Linked lists are the first data structure in this book where the shape of the data matters as much as the values stored inside it.
Linked lists are the first data structure in this book where the shape of the data matters as much as the values stored inside it. An array gives direct access by index, but a linked list gives access through references from one node to the next. This changes the way algorithms are written. A solution must track not only what value is being inspected, but also which node owns the next link, which pointer must be preserved, and which edge in the list must be rewired.

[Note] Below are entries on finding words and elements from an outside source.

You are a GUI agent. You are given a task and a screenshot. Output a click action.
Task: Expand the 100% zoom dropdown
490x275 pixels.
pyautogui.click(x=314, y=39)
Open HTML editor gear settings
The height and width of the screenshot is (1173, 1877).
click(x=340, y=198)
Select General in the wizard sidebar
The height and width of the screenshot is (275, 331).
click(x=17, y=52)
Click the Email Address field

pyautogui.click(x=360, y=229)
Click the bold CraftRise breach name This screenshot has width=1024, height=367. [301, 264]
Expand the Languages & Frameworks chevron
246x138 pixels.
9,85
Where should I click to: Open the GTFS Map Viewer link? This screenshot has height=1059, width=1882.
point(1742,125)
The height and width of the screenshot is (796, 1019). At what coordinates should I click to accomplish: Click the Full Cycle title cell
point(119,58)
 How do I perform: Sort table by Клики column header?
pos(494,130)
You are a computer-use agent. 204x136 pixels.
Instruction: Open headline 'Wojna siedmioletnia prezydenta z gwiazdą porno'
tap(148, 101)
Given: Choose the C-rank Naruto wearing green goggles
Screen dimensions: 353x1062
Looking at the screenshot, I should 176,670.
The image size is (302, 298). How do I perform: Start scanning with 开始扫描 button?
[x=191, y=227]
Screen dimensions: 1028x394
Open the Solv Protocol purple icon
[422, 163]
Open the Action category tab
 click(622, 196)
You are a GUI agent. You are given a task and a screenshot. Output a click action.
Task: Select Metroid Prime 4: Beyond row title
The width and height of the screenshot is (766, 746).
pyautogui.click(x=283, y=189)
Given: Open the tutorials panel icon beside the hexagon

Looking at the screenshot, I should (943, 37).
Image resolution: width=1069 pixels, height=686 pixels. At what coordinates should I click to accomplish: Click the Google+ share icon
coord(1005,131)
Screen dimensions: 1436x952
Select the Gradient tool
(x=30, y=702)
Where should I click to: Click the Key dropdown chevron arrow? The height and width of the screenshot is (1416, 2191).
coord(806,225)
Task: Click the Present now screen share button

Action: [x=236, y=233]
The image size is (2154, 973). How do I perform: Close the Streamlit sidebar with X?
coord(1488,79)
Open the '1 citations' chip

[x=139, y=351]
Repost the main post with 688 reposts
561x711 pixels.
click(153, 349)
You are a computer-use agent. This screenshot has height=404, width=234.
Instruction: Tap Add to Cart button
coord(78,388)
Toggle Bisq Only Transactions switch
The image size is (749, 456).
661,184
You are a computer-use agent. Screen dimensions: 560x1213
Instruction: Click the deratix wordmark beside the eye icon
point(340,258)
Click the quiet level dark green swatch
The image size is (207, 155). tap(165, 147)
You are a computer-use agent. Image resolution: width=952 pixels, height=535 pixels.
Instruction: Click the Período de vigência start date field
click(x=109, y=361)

This chapter develops linked list algorithms as pointer transformations. The basic operations are simple: create a node, follow a next pointer, insert a node, delete a node, and stop at nil. The difficulty comes from composition. Reversing a list, merging two sorted lists, detecting a cycle, or deleting the nth node from the end all require a small invariant about which part of the list has already been processed and which part remains untouched.
A recurring pattern is the use of sentinel nodes. A sentinel gives the algorithm a stable predecessor before the real head of the list. This removes many special cases, especially when the head itself may be inserted, deleted, or replaced. Another common pattern is the fast and slow pointer method, where two references move at different speeds to detect cycles, locate the middle, or split a list.
The chapter also treats linked lists as a way to study ownership and aliasing. Two variables may refer to the same node. Updating one link may change what another part of the program can reach. This is why linked list bugs are often structural rather than arithmetic: lost tails, accidental cycles, skipped nodes, double deletion, and stale references.
By the end of the chapter, you should be able to reason about linked list algorithms using three questions: which node am I holding, which link will I modify, and what part of the structure must remain reachable after the modification. This discipline will carry forward into trees, graphs, caches, and memory-sensitive systems.